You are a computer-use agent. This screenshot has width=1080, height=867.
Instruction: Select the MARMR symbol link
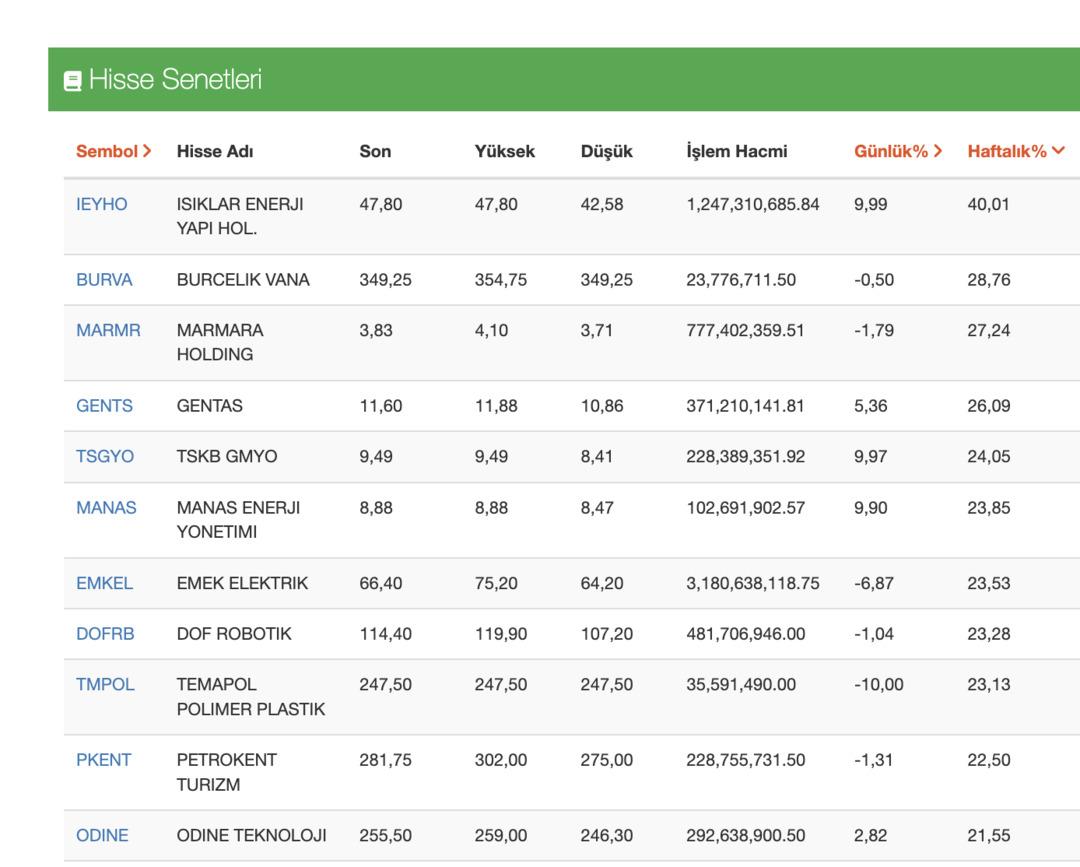coord(106,331)
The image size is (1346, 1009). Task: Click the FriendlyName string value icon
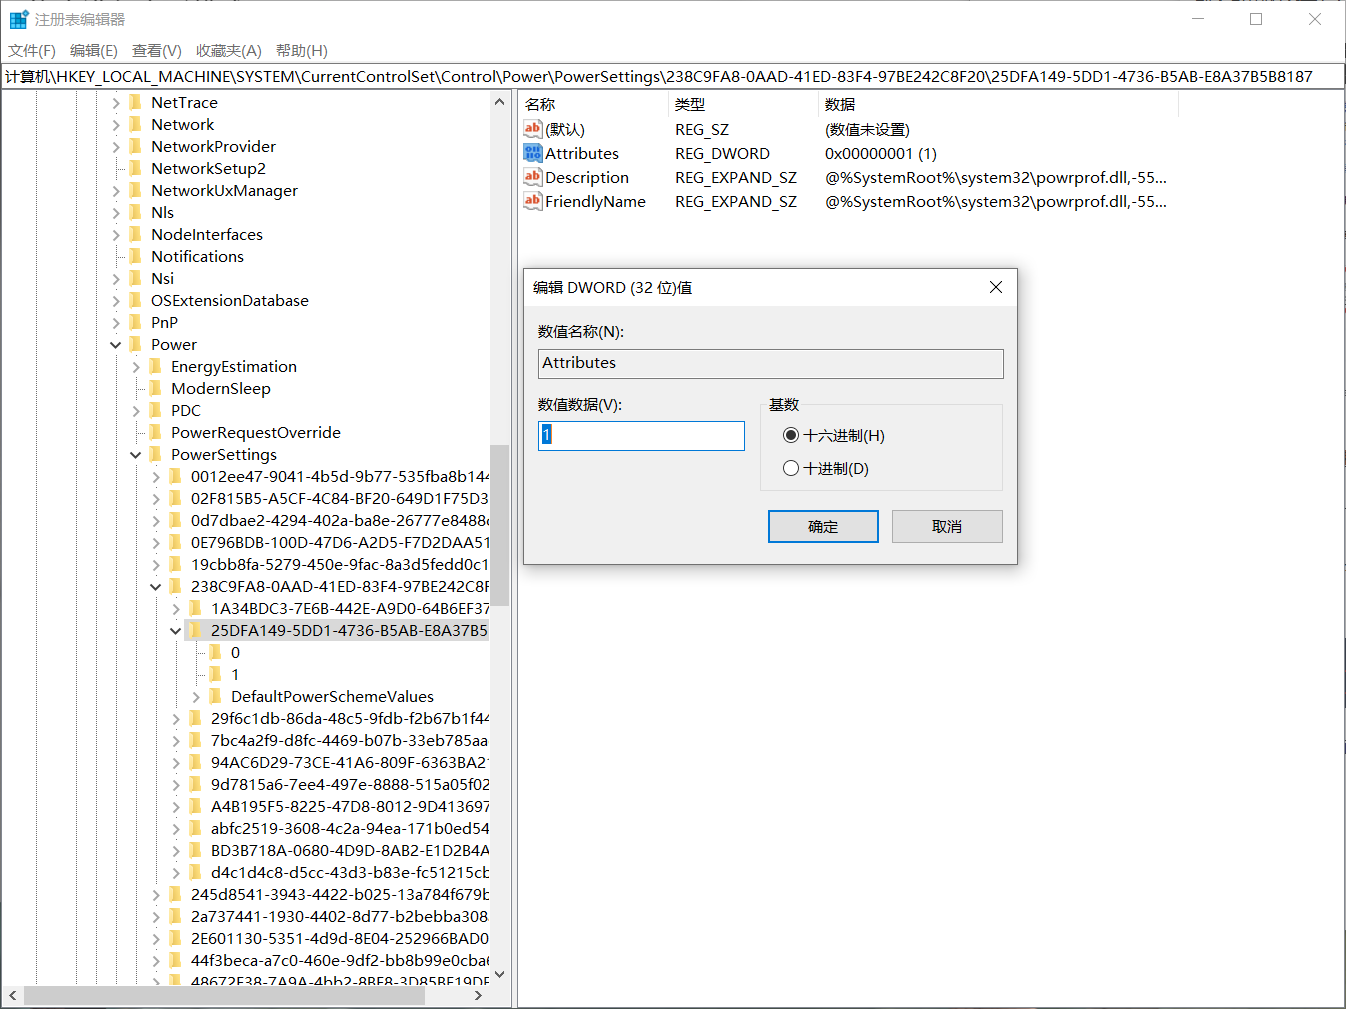[532, 201]
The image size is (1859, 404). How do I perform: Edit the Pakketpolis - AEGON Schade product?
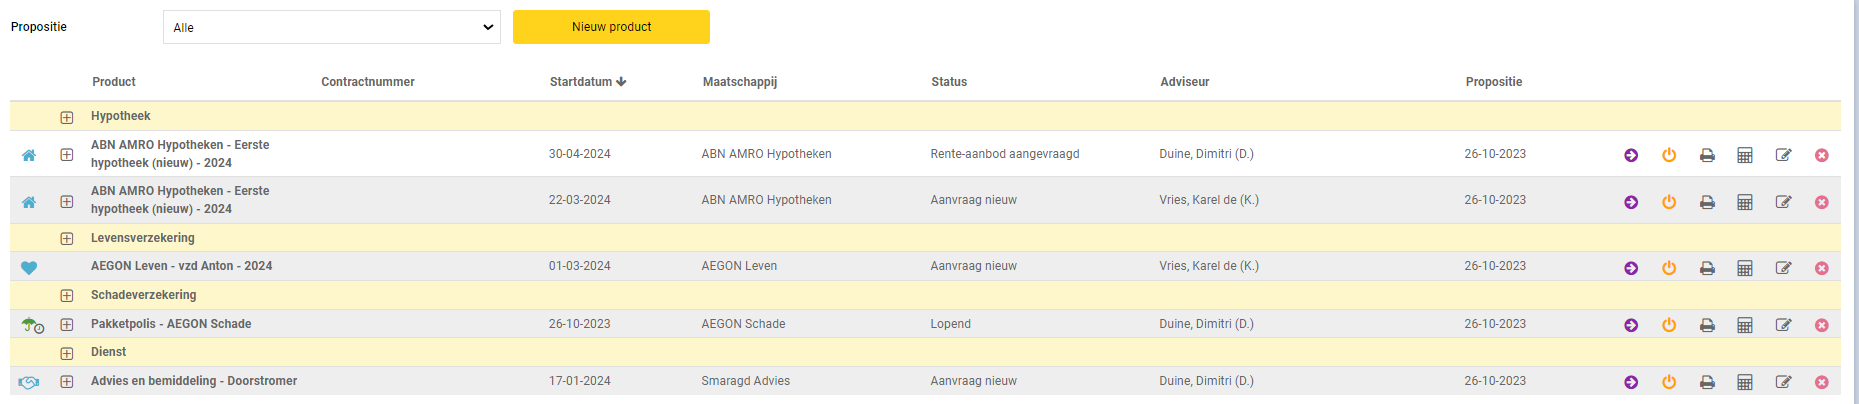(1783, 325)
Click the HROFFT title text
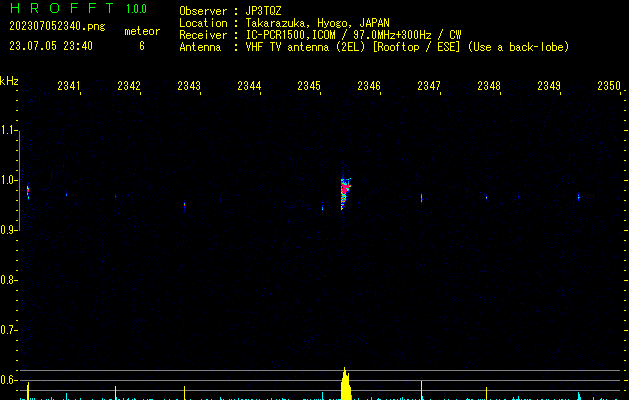Image resolution: width=629 pixels, height=400 pixels. click(59, 9)
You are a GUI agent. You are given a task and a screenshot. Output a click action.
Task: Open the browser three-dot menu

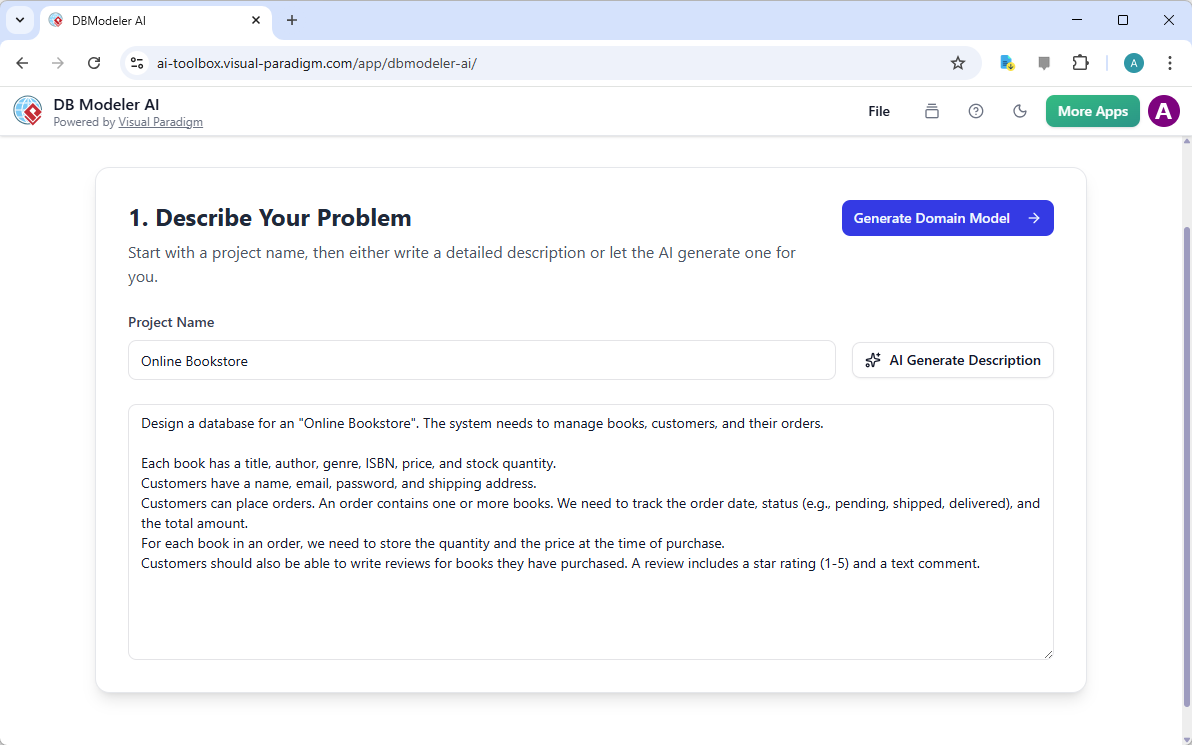(1170, 62)
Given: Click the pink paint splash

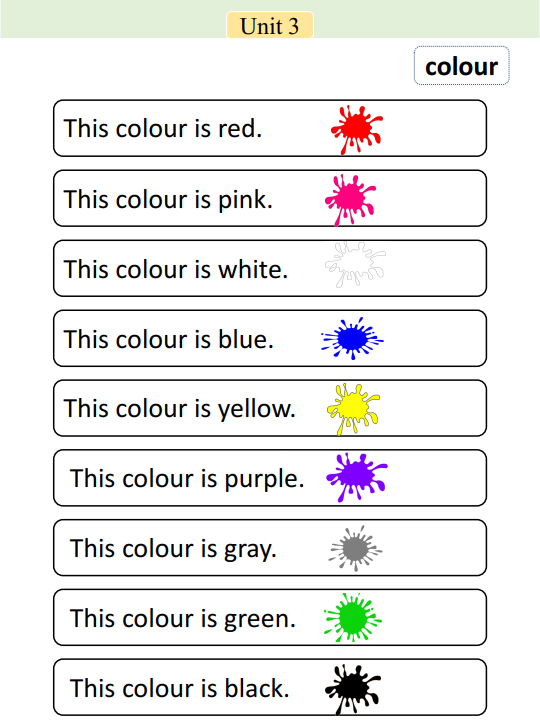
******
(Required work): Any images must be left out; transcribe the rest of the material exactly.

(Result of the exercise):
You are a computer-use agent. This screenshot has width=1080, height=867.
Instruction: Select the MARMR symbol link
coord(106,331)
The image size is (1346, 1009). Task: Click the FriendlyName string value icon
[532, 201]
The image size is (1859, 404). How do I perform: Edit the Pakketpolis - AEGON Schade product?
(1783, 325)
Click the HROFFT title text
Image resolution: width=629 pixels, height=400 pixels. click(59, 9)
You are a GUI agent. You are given a task and a screenshot. Output a click action.
Task: Open the browser three-dot menu

(1170, 62)
Given: Click the pink paint splash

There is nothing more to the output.